CES 2010: Nokia offers $1 million to developers in new challenge

Andre Yoskowitz
9 Jan 2010 15:22

Nokia CEO Olli-Pekka Kallasvuo added during his keynote speech at CES that the mobile phone manufacturer is promising $1 million funding for a developer that can design a phone that "helps improve the life of the poorest citizens in the world."
The operation, dubbed the Growth Economy Venture Challenge, includes both software and hardware innovations and the million dollar idea will be judged by a panel of Nokia developers and private venture capitalists.
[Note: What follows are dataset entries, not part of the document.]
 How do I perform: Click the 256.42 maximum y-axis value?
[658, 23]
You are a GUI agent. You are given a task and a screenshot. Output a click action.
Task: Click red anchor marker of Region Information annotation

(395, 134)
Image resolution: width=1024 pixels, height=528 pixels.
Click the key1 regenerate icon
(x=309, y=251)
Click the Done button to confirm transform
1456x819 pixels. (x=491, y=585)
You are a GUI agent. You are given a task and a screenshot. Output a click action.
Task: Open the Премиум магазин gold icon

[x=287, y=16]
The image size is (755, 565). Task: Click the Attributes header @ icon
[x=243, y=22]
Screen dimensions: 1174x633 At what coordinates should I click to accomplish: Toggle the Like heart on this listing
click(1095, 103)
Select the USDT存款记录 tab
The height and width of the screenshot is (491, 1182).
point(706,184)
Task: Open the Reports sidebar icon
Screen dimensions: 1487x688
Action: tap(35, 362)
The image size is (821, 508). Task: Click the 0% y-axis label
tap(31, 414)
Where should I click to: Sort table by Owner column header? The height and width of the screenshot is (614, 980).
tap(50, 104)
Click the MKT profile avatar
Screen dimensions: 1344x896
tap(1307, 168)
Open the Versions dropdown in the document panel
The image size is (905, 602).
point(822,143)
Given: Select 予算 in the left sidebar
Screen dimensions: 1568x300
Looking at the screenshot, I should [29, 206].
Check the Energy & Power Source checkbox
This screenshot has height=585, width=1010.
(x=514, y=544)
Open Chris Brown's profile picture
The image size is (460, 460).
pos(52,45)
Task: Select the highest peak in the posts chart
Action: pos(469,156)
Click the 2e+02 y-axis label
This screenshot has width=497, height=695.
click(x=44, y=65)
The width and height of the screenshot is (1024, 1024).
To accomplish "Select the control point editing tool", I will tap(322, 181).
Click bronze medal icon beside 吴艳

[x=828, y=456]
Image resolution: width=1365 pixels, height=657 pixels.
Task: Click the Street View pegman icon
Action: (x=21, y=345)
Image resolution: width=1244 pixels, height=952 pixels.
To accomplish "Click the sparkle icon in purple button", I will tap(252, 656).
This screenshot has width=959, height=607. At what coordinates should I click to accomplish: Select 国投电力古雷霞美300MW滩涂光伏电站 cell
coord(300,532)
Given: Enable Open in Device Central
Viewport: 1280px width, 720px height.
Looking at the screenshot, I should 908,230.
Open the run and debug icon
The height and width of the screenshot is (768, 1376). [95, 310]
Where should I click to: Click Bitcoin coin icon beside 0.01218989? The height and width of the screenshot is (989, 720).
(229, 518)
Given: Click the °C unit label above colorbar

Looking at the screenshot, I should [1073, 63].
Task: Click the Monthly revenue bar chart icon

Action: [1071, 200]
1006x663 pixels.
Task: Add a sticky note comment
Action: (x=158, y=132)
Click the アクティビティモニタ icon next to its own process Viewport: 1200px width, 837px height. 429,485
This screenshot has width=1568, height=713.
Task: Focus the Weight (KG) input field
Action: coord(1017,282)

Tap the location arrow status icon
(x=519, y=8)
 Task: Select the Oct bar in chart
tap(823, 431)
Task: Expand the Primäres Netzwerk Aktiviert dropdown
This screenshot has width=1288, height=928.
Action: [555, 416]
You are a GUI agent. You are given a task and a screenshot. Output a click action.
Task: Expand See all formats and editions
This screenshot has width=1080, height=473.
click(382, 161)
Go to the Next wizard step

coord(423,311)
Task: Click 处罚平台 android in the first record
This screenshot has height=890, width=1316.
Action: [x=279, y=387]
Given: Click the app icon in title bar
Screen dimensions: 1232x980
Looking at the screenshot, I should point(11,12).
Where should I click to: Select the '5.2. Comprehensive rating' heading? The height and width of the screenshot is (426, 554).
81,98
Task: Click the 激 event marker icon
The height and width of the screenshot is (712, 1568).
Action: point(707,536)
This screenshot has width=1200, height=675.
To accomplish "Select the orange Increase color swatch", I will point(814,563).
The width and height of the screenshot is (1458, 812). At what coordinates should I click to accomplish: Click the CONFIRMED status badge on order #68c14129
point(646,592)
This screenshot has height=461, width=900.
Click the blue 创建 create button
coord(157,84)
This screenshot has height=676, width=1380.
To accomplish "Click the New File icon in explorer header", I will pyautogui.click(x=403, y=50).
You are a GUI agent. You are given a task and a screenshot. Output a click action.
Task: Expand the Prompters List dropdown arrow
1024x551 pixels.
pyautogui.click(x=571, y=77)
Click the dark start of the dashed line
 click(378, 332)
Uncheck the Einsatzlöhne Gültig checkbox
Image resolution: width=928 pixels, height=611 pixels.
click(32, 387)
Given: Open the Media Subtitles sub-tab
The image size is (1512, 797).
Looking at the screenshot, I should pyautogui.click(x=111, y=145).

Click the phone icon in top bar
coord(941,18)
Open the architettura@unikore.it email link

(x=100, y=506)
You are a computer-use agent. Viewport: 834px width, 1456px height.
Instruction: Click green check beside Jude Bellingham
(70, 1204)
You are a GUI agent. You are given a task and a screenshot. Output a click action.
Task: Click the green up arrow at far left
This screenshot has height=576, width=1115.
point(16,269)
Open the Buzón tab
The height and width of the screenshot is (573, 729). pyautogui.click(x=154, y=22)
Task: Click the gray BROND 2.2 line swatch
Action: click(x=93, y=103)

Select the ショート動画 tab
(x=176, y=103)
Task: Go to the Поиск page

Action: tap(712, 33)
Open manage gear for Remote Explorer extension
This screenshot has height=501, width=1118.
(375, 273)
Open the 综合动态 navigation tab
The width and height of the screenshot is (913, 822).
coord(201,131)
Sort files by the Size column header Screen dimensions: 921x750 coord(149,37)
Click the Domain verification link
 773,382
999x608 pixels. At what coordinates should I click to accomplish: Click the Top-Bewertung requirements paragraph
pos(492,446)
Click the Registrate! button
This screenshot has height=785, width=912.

The "poorest citizens" of the world, as described by Nokia, are those that make under $5 a day, such as people in Haiti, and many parts of Africa.
"We've seen what the tech community can do when it focuses on problems that are also opportunities", Kallasvuo added. "We want to channel that energy toward improving lives in the developing world."
Kallasvuo illustrated some of the problems that developers will encounter, such as the fact that many in developing nations are illiterate, or lack bank accounts.

"Business people often tend to lump all of the growing countries outside the West into one category,”
he noted. “They call them 'developing countries,' 'emerging countries' or 'emerging markets.' Each of these markets is uniquely different and complex. A one-size-fits-all approach just doesn't work."